25 Şubat – 6 Mart 1926 tarihinde Bakû’de gerçekleşen Birinci Türkoloji Kurultayı, yukarıda saydığımız kurultayların devamı niteliğini taşımaktadır. Kurultaya, Tataristan’dan 8 vekil, Başkurdistan’dan 3 vekil katılmıştır. Birinci Türkoloji Kurultayı’nda çeşitli konular gündeme alınmış, ancak gündemin en önemli konularından birisi de Latin Alfabesi’ne geçiş konusu olmuştur. İdil-Ural bölgesinde yaşayan Türkler o güne kadar Arap Alfabesi’ni kullanmış olup Arap Alfabesi’nden Latin’e geçme milleti geçmiş tarihinden, edebiyatından koparmak anlamına gelmektedir. Sovyetler önce bu değişime onay vermiş, daha sonra Latin Alfabesi’nin Türk Dünyası’nı birleştirmesinden korktukları için Kiril Alfabesi’ne değiştirmiştir. İdil-Ural Türkleri 10 yıl içinde 3 kez alfabe değiştirmiş ve tüm bunlar Tatar-Başkurt diline ve edebiyatına zarar vermiştir.
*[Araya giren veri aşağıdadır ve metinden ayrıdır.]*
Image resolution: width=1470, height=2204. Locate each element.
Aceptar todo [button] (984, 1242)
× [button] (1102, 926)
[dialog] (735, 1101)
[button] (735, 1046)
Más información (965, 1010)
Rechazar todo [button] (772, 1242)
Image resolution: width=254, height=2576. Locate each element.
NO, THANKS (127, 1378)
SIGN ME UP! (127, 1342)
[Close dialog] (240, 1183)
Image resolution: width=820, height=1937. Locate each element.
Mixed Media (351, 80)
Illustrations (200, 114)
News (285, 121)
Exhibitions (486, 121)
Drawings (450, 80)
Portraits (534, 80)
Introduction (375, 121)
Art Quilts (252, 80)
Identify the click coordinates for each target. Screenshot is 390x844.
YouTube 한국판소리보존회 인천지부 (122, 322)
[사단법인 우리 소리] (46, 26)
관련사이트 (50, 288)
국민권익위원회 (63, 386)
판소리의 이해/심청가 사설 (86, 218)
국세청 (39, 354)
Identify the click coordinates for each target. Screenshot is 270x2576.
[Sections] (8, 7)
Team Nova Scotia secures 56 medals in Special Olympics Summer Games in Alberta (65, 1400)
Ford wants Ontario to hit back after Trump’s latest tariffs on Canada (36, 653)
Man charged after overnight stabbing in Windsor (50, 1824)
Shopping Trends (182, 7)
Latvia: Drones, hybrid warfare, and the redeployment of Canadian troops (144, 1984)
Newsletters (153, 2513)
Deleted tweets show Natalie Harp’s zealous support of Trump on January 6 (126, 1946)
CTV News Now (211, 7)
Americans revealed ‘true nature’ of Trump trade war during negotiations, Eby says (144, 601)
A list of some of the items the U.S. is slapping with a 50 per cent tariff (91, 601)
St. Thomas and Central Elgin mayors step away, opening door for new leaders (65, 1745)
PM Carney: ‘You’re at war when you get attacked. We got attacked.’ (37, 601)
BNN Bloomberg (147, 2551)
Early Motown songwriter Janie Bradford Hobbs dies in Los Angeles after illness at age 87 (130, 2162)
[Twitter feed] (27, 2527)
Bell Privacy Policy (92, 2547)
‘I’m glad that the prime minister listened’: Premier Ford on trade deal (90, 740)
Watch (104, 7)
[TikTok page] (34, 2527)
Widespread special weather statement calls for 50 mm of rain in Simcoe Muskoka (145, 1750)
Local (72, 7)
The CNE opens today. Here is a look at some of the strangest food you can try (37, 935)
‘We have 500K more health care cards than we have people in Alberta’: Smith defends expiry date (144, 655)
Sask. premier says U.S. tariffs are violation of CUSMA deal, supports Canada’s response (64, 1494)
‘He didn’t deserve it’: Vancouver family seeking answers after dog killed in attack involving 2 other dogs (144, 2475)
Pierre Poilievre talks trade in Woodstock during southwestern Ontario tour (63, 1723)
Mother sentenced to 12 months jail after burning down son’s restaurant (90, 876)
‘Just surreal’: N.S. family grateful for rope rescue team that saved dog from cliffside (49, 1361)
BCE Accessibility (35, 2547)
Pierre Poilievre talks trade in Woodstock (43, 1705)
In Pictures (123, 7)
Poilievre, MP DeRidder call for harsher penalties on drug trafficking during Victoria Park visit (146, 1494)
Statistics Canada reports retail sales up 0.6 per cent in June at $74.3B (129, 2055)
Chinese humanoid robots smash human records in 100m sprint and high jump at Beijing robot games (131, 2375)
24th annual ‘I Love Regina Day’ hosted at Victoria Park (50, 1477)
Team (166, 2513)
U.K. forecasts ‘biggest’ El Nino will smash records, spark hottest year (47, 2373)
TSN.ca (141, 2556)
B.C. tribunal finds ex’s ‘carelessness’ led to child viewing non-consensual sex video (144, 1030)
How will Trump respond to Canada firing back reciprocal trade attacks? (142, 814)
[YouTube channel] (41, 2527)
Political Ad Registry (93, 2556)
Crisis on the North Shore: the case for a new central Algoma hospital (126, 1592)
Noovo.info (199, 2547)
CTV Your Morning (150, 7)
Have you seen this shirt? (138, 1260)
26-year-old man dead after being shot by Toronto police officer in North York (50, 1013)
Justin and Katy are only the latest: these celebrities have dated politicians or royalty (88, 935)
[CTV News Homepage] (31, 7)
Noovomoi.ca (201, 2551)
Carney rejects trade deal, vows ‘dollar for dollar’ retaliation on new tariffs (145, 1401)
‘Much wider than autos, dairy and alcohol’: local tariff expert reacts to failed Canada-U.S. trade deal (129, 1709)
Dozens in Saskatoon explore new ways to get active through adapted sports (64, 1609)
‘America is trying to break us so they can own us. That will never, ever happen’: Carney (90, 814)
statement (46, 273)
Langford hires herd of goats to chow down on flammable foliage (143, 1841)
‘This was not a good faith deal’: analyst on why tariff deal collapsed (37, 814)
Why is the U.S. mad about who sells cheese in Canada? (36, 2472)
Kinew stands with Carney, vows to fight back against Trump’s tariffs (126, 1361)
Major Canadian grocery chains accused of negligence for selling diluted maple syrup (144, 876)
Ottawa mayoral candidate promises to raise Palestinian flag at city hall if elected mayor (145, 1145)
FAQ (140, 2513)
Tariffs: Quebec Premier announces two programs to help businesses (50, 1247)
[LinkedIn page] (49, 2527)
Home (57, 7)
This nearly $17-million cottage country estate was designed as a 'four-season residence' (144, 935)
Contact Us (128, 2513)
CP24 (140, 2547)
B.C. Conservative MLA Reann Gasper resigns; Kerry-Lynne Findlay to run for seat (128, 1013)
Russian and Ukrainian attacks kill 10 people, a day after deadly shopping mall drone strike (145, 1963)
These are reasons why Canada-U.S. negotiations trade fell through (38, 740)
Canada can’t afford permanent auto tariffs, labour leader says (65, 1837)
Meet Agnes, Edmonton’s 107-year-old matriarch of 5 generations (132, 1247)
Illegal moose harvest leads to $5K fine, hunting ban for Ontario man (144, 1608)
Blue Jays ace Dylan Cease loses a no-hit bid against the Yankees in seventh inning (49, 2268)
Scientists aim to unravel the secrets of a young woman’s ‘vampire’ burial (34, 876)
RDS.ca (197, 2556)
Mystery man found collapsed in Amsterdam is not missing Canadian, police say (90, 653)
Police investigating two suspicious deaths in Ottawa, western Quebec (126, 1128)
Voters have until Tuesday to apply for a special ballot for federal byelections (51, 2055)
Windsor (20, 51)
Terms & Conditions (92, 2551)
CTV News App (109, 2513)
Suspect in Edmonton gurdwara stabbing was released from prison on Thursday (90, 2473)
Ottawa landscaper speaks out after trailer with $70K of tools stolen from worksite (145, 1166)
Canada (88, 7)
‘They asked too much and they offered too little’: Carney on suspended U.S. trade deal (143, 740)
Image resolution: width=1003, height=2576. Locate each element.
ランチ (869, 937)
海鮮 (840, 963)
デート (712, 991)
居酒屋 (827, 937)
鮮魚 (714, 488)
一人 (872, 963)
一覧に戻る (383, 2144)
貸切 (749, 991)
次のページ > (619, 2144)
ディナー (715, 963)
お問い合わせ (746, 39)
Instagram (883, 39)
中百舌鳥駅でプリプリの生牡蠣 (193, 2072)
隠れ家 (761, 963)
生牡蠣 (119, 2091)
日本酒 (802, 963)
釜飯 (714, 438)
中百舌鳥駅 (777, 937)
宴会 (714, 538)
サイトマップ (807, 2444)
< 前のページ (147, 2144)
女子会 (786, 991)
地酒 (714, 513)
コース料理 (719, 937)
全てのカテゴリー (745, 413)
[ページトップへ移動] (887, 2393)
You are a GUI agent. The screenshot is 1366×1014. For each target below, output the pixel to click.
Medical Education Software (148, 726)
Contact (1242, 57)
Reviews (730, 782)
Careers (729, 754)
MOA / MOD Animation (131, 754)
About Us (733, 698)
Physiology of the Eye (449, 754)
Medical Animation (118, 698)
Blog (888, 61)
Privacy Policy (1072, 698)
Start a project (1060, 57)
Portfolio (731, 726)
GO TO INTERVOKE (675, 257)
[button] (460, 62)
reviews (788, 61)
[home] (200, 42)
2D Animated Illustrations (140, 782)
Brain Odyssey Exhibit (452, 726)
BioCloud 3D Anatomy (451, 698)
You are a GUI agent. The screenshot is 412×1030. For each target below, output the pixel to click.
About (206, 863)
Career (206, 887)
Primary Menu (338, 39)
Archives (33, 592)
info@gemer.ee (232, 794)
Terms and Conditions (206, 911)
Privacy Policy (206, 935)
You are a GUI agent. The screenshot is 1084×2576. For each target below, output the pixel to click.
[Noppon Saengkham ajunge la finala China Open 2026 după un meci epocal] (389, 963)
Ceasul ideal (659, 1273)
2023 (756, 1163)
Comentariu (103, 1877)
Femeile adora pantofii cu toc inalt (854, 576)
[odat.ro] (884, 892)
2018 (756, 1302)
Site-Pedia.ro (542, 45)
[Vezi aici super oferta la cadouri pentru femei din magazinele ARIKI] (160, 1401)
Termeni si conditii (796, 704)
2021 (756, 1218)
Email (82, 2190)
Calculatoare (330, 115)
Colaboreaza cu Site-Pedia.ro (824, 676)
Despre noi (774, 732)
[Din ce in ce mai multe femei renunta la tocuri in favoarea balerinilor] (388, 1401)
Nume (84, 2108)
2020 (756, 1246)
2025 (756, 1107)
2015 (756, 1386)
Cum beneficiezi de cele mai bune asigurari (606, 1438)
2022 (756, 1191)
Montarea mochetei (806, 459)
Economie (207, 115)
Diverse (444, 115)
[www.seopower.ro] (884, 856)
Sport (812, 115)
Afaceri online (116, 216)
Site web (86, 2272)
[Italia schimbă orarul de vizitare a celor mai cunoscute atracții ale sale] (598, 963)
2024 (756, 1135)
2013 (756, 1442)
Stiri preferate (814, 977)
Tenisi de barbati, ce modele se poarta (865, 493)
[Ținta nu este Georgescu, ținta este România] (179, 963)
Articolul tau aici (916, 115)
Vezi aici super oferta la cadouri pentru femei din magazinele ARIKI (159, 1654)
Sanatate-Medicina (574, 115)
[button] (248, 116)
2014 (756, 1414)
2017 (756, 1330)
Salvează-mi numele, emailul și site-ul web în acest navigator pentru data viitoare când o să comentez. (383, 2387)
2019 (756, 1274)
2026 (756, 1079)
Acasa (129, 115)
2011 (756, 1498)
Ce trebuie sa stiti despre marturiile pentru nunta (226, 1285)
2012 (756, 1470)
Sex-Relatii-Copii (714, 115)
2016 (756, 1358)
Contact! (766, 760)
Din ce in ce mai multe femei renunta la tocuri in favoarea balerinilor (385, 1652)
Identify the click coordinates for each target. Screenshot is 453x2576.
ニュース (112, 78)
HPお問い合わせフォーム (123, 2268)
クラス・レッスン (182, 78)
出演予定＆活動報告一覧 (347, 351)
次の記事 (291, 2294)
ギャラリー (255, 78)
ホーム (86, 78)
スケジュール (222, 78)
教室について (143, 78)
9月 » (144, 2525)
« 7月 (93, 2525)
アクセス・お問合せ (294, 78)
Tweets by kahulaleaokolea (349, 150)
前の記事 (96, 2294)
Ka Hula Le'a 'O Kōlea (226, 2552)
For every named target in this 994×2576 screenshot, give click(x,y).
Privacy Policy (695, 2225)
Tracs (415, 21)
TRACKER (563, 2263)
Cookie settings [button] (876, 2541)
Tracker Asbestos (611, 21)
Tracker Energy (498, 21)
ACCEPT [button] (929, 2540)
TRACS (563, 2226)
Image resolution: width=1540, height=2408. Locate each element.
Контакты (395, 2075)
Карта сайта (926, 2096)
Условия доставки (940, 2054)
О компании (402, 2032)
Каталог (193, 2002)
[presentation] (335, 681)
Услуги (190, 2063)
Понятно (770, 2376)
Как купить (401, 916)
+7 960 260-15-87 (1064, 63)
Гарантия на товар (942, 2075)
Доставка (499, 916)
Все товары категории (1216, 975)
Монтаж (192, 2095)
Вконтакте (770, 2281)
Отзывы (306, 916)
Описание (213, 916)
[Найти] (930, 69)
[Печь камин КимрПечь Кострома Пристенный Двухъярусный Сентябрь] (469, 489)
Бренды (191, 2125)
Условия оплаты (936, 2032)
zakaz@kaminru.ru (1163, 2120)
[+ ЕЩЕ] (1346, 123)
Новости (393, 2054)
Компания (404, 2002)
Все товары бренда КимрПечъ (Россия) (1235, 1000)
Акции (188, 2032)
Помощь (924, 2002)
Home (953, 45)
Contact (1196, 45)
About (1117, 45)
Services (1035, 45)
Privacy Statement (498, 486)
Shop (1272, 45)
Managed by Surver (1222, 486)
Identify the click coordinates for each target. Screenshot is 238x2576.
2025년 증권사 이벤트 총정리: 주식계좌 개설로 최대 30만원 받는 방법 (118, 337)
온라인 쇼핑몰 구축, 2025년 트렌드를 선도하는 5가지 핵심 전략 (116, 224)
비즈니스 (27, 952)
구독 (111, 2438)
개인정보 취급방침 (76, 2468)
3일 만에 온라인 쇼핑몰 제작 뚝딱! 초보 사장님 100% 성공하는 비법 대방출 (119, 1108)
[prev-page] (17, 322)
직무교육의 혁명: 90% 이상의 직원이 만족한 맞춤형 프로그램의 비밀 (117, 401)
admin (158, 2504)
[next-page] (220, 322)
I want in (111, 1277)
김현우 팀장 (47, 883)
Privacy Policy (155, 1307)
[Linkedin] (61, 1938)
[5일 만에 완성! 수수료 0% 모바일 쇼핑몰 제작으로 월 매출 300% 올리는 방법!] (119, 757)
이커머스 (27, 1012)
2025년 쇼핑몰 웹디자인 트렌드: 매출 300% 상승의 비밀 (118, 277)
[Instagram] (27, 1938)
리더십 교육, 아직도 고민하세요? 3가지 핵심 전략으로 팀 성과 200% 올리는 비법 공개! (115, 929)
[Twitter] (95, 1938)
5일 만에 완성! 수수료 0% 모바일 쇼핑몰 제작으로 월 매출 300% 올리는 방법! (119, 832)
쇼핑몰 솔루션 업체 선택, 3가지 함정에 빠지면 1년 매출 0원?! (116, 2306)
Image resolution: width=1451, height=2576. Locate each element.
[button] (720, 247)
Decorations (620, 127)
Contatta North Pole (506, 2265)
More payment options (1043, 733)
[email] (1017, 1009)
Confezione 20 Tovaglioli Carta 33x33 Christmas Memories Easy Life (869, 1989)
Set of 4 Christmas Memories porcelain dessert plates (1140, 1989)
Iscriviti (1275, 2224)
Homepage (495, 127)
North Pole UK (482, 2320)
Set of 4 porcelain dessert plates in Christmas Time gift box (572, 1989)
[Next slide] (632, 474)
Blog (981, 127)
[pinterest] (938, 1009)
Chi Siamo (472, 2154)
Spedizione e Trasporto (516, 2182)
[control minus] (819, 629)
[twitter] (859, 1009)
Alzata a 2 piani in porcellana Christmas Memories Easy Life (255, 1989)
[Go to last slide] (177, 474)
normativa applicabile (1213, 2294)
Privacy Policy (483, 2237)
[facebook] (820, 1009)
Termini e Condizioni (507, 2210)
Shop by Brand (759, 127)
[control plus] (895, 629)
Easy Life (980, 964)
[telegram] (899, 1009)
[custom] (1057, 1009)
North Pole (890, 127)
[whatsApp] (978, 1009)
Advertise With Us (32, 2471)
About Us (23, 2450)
1920’lı yılarda başlayan Stalin’in aydın soykırımından Kazan Tatarları ve Başkurt Türkleri de nasibini almıştır. Stalin (1879–1953) ve aydın soykırımı denince, ilk akla gelen isim ünlü Tatar devrimcisi Mirseyet Sultan Galiyev’dir (1892–1940). Sultan Galiyev ilk kez 4 Mayıs 1923 tarihinde yakalanmış olup, toplam 3 kez tutuklanmış, 2 defa ölüm cezasına çarptırılmış ve 28 Ocak 1940 tarihinde Moskova’nın Lefort Cezaevi’nde idam edilmiştir. 1928 yılından sonra Sultan Galiyev’in adı “karşı devrimci örgüt” lideri olarak anılmaya başlamış, onun yakın çevresinde olan insanlar “Sultan Galiyevci” suç damgasıyla tutuklanmıştır. Bu bağlamda 77 kişi tutuklanmış, 21’i idam, 11’i on yıl hapis, 24’ü beş yıl hapis, 11’i üç yıl hapis, 9 kişi 3 yıl sürgün cezasına çarptırılmıştır. 1937–1938 yıllarında “Sultan Galiyevci” olarak suçlananların büyük çoğunluğu idam edilmiştir. Bunun yanı sıra 1930’lı yıllarda Kazan Tatarları Ural Dağlarının ötesine sürgüne gönderilmiştir. Varlıklı köylüler (kulak), din adamaları, siyasi suçlular ve aileleri başta olmak üzere “halk düşmanı” damgası vurulan 60 bin civarında Tatar-Başkurt, Magnitogorsk şehrindeki demir çelik fabrikasının yapımı için yük vagonlarıyla Ural’ın öteki tarafına sürülmüştür. Birçok insan yolda hayatını kaybetmiş, hayatta kalanlar da açlık, soğuk ve hastalıklarla mücadele ederek uzun saatler çalışmak zorunda bırakılmıştır. Resmi rakamlara göre 1931 yılının ilk yarısında Magnitogorsk şehrinde doğum sayısı 236, ölüm sayısı ise 5051’dir. 18 Ekim 1991 tarihinde “Siyasî Zulüm Kurbanlarının Aklanması” kararı çıkmış ise de bu karar zulme uğrayanların yaralarına merhem olamamıştır. Açlık, sürgüne maruz kalan İdil-Ural Türklerinin büyük çoğunluğu bugün vatanının dışında yaşamaktadır. Örneğin, 7 milyon Kazan Tatarının ancak %25’i bugün Tataristan’da ikamet etmektedir, geriye kalan kısmı ise Rusya sınırları içerisindeki topraklarda, bir kısmı ise yurt dışındadır. Bu bağlamda Kazan Tatarları arasında “Tatarın toprağı yok, Tatarsız toprak yok” şeklinde bir atasözü vardır.